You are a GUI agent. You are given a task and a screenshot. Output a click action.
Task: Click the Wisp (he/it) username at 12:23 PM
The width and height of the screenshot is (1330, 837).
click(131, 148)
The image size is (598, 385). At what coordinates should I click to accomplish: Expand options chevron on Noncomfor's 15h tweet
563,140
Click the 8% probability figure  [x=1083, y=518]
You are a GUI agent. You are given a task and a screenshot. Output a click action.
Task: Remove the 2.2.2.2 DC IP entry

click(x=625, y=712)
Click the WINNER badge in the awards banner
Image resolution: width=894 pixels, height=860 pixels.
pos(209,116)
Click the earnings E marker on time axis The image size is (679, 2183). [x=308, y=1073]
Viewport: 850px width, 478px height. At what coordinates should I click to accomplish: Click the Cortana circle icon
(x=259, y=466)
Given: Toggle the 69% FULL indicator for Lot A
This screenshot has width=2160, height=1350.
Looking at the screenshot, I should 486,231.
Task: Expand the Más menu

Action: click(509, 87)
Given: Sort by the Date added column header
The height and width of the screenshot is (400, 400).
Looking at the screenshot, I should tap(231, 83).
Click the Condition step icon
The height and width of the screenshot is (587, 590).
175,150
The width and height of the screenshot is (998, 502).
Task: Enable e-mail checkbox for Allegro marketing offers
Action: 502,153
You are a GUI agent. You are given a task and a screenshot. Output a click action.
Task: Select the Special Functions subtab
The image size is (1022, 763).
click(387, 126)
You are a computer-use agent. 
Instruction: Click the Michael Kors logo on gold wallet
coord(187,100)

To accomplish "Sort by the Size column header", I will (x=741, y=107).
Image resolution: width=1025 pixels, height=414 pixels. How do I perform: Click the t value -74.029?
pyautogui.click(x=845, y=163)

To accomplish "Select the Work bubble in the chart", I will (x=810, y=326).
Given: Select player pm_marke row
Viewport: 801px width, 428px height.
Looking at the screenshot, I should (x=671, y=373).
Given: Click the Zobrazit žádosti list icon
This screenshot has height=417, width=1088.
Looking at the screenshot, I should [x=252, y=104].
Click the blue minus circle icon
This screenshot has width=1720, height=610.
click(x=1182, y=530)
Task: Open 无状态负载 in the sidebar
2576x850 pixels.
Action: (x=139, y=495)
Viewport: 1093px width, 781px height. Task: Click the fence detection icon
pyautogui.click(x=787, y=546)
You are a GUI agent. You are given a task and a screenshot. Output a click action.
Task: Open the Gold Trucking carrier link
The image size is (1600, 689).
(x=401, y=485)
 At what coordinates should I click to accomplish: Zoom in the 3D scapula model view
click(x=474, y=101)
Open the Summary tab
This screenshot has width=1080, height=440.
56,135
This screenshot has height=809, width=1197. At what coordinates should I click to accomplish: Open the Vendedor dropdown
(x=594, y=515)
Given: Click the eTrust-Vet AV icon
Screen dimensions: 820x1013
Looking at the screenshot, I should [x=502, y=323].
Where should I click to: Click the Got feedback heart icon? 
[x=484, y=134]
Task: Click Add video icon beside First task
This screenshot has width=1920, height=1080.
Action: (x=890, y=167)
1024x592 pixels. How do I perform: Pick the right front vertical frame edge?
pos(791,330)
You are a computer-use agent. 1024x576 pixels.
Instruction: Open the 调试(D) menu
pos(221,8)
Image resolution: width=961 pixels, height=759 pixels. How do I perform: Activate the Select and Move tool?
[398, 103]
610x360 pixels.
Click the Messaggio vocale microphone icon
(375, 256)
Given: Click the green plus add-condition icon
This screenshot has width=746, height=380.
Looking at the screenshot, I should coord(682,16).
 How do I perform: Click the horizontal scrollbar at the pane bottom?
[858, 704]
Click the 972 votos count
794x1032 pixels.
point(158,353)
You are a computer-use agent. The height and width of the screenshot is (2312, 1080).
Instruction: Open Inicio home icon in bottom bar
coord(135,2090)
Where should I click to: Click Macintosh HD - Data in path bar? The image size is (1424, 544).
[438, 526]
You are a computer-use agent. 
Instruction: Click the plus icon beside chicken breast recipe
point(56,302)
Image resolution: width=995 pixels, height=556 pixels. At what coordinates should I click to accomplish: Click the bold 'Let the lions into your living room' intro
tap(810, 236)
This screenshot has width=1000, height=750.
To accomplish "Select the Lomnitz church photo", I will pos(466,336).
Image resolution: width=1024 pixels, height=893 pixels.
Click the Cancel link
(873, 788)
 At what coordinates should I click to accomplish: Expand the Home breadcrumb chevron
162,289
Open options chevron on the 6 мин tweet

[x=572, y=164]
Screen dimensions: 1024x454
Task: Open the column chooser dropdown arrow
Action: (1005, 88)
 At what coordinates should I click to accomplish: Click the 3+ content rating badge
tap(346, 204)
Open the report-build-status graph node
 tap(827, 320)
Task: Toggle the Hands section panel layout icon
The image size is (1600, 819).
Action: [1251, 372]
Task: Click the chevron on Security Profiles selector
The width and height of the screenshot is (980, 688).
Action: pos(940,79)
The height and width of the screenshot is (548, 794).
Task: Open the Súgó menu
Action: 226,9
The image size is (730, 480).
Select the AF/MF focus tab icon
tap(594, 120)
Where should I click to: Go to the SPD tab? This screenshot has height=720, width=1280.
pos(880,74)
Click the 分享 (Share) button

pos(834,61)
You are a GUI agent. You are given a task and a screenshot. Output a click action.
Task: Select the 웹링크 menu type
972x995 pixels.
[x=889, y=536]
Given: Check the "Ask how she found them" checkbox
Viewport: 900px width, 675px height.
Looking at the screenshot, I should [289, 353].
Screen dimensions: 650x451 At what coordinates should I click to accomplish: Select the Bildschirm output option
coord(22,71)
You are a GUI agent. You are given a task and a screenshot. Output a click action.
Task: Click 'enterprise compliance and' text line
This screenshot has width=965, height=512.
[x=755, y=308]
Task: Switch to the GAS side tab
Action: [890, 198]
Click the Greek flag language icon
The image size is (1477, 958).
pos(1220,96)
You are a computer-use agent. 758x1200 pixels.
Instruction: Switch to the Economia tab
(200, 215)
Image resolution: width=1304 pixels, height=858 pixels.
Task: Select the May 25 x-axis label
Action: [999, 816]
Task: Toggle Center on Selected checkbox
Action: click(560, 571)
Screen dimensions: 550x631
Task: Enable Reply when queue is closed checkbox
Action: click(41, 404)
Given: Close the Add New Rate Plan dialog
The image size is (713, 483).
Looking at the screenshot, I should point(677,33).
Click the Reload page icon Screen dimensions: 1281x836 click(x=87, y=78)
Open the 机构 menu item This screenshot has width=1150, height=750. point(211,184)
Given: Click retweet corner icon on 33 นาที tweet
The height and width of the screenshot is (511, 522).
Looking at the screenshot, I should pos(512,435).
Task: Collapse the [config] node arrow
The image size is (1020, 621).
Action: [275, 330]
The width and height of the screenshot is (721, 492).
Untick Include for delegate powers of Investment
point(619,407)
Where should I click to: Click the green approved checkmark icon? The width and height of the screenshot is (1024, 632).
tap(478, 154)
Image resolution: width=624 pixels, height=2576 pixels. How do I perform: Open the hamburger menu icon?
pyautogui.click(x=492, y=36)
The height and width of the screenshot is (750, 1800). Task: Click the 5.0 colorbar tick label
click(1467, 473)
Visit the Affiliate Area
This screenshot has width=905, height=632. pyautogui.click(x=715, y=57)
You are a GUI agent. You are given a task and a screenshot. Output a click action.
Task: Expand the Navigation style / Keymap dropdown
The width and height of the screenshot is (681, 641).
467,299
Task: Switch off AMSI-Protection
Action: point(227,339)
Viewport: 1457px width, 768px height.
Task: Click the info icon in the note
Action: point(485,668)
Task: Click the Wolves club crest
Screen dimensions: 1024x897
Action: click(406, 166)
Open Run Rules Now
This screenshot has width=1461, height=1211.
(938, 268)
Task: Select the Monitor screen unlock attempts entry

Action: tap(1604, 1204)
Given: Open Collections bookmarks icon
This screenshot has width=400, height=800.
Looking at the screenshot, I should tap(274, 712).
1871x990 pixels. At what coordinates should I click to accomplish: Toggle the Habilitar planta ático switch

== == ==

### ABOUT THIS EXERCISE
Above are the records; from them, give again exactly the lines from the one containing "Given: Click the eTrust-Vet AV icon" to the one containing "Given: Click the green", both lines included, and nothing more.

### RESULT OF THE TASK
Given: Click the eTrust-Vet AV icon
Screen dimensions: 820x1013
Looking at the screenshot, I should [x=502, y=323].
Where should I click to: Click the Got feedback heart icon? 
[x=484, y=134]
Task: Click Add video icon beside First task
This screenshot has width=1920, height=1080.
Action: (x=890, y=167)
1024x592 pixels. How do I perform: Pick the right front vertical frame edge?
pos(791,330)
You are a computer-use agent. 1024x576 pixels.
Instruction: Open the 调试(D) menu
pos(221,8)
Image resolution: width=961 pixels, height=759 pixels. How do I perform: Activate the Select and Move tool?
[398, 103]
610x360 pixels.
Click the Messaggio vocale microphone icon
(375, 256)
Given: Click the green plus add-condition icon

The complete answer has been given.